Digital Storytelling and Visitor Analytics for City and Cultural Institutions
The history of the Blue Bridge gives a great peek into Grand Rapid's past. Originally, the Blue Bridge served trains transporting goods from Muskegon to Mackinaw City. It was first built in 1868 and subsequently replaced in 1874.
And then came the Great Log Jam of 1883. Lumber was in great demand after the Great Chicago Fire, and Grand Rapids was doing it's best to help fill the city's orders. Lumbermen cut logs and stored them in "booms" (holding pens) along the river, to be later chained together and brought up to lumber mills, cut into lumber, and shipped. That winter, though, heavy rain made water levels in the Grand River rise so high it sparked one of the biggest log jams in U.S. history. With 150 million feet of timber careening toward Lake Michigan, something had to be done. Heroic efforts by lumberman finally staved off disaster, but not before the Blue Bridge came tumbling down in the process.

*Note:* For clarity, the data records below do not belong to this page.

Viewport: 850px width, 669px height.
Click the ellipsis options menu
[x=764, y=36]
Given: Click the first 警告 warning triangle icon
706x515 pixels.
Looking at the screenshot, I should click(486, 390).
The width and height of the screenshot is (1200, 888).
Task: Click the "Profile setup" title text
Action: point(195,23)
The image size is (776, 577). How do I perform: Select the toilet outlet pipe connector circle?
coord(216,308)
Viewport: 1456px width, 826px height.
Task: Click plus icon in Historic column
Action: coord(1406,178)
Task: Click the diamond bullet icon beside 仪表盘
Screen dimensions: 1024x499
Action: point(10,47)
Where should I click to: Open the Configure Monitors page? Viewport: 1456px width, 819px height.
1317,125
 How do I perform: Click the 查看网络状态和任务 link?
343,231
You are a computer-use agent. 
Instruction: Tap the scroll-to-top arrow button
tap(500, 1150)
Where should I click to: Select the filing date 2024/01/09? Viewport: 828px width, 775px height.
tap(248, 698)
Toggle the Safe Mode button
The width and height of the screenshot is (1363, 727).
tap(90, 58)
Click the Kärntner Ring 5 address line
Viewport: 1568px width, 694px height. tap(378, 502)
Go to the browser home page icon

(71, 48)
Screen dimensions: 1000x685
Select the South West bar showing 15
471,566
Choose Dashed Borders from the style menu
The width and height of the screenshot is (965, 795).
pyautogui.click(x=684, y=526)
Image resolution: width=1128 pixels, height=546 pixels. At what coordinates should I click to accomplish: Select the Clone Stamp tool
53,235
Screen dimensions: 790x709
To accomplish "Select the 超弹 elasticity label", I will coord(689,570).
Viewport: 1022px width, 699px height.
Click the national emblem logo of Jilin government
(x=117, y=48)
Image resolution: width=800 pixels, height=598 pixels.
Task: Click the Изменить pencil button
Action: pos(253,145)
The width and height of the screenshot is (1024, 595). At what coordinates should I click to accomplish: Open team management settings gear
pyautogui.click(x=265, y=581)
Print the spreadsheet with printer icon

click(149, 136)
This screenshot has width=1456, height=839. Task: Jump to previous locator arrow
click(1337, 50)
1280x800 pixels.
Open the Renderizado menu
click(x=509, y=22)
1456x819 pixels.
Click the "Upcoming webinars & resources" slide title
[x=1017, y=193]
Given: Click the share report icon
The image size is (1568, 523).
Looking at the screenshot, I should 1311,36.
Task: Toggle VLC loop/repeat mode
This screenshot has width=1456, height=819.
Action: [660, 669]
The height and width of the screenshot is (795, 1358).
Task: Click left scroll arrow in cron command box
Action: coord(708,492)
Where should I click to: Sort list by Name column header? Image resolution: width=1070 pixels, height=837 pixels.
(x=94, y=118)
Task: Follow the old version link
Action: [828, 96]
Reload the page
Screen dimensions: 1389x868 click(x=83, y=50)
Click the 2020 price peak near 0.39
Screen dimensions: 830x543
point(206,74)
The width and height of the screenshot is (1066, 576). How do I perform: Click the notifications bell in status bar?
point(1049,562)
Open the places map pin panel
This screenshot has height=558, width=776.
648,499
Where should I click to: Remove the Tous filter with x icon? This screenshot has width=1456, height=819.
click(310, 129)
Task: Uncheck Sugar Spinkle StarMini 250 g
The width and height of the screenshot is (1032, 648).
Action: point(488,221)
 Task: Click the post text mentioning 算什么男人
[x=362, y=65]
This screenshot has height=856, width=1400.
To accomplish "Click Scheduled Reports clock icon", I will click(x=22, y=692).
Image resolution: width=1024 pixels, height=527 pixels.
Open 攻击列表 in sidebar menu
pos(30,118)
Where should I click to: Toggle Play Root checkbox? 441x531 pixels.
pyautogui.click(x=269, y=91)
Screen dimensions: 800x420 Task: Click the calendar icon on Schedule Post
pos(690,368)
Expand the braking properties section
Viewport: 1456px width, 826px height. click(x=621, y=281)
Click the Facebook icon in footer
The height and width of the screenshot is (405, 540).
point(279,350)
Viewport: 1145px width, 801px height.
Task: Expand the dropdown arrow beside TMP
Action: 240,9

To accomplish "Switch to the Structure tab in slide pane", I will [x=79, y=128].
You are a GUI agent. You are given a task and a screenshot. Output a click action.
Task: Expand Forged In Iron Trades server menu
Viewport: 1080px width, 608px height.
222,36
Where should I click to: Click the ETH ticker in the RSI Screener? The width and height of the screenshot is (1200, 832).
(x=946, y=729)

The bridge was once again rebuilt in 1892, and continued to serve train traffic until the 1980s. At that time, the former trestle was converted into a pedestrian walkway, connecting downtown Grand Rapids to attractions such as the Gerald Ford Museum and Grand Valley State University on the other side.
Today, the Blue Bridge is a beloved Grand Rapids landmark. Everything from yoga classes, proposals, and music festivals happen here regularly. A fifteen-ton table and chairs were even installed on top of the Blue Bridge during ArtPrize 2009. It is a favorite spot for watching fireworks and of course, taking killer photos.